News today, however, brings us another reason to ignore their latest cause du jour. What happened today? This did.
Google asked the secretive Foreign Intelligence Surveillance Court on Tuesday to ease long-standing gag orders over data requests the court makes, arguing that the company has a constitutional right to speak about information it is forced to give the government.
The legal filing, which invokes the First Amendment’s guarantee of free speech, is the latest move by the California-based tech giant to protect its reputation in the aftermath of news reports about broad National Security Agency surveillance of Internet traffic.
What? Companies using their first amendment protection to push back against government overreach and domestic surveillance. Can’t be! We all know, from our friends advocating for these restrictions, that companies only use their rights to engage in political shenanigans!

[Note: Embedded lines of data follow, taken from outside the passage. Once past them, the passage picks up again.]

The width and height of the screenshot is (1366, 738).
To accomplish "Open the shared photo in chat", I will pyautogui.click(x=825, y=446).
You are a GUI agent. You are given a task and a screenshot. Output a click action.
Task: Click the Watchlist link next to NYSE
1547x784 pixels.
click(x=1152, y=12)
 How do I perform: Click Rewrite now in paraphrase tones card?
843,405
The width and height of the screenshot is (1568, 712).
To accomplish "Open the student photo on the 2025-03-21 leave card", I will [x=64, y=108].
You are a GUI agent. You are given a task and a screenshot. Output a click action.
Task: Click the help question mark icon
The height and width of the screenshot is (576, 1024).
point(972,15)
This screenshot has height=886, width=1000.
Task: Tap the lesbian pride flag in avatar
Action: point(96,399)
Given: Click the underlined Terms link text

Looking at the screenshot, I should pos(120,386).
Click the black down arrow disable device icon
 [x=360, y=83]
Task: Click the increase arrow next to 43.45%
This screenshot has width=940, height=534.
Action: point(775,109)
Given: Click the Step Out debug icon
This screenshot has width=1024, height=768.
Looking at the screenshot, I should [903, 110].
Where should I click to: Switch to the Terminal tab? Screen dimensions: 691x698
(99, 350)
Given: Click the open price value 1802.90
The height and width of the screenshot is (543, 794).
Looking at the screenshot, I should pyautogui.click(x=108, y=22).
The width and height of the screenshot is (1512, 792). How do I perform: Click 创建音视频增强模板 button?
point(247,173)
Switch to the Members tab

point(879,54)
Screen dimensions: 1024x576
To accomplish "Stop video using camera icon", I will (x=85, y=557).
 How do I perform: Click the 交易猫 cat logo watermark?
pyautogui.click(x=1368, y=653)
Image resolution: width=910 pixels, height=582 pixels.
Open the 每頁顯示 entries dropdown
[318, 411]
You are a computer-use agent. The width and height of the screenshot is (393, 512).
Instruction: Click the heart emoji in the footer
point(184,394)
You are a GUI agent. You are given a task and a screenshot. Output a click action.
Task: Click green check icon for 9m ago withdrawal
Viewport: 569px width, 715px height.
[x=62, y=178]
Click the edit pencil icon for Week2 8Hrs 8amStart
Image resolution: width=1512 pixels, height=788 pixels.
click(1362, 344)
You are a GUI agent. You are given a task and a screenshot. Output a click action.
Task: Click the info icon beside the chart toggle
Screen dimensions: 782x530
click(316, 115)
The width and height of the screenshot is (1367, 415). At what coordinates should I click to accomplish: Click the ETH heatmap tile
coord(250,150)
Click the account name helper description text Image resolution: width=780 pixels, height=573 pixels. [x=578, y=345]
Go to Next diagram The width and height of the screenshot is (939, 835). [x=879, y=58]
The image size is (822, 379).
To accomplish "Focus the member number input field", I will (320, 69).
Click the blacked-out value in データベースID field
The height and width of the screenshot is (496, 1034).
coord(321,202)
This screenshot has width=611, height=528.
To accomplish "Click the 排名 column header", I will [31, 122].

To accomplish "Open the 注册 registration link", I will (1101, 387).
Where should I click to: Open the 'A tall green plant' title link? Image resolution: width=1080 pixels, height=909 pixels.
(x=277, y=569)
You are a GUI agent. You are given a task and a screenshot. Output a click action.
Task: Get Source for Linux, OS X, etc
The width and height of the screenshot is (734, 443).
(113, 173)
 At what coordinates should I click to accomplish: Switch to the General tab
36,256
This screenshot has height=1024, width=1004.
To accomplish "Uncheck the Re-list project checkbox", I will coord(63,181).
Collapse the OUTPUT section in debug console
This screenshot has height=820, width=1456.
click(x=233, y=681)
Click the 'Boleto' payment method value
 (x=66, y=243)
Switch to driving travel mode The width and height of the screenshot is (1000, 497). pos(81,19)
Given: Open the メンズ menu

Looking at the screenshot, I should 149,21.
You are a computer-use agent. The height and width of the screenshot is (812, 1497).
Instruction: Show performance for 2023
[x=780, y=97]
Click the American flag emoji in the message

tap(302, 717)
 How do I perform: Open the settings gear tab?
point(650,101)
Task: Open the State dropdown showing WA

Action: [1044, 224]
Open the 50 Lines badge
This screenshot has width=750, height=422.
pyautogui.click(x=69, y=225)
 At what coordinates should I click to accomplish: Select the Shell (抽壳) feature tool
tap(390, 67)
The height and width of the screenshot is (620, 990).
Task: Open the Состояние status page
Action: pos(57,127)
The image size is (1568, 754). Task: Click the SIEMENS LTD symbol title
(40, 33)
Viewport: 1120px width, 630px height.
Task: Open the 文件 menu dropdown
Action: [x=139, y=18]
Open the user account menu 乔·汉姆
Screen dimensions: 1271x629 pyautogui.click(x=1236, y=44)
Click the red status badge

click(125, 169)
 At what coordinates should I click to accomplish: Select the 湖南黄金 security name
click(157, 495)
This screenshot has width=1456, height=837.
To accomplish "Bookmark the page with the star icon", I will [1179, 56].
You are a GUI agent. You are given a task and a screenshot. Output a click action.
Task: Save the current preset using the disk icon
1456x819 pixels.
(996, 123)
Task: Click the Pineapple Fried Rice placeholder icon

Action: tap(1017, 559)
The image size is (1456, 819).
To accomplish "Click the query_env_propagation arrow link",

So here are two cases – one involving the ACLU and one involving Google – that clearly illustrate the wrongheaded thinking behind the People’s Rights Amendment. As just one final example, let me throw out this:
Many lawyers are troubled by the idea of animals having rights or trees having rights, or ‘how does a mountain have rights? It seems very contrary to a lot of Western legal thinking, but actually, if you think about it, we let corporations have rights, the stock exchange has a right. So we have legal fictions that have rights, it’s only nature that doesn’t fit in there. One of the things I was suggesting is it is true that an ant or a gazelle or a tree or a mountain or a river cannot actually walk into court and argue. It doesn’t have what we call legal agency. But, you know, many parties don’t have that. Children, for example, in a divorce suit, a two year-old, a child, a young child, they don’t have agency. They don’t have agency to protect their rights, so we appoint a guardian for them.”
That’s Andrew Kimbrell, one of the “Initial Signatories” to the “Move to Amend” arguing that since corporations have rights, we can extend that concept to the natural world to protect endangered animals, waterways, flora and fauna. It apparently hasn’t occurred to Kimbrell that undermining the rights of non-people would also undermine the rights of the natural world.
As Kimbrell notes, “In the United States, we have the Endangered Species Act, and it’s kind of an amazing law and what it really says is that you cannot endanger species or make it extinct no matter what it’s utility is to man. … We have that, and a few other places in our law, where the consciousness is beginning to grow, where we’re beginning to see the seeds of this happening.”
Under a legal model where only people have rights, what happens to the rights of endangered species? Could a landowner sue the EPA arguing that only they, as humans, have rights?
For the left, it just doesn’t matter, I guess. After all, they are well intentioned. But what’s that saying about the path to hell?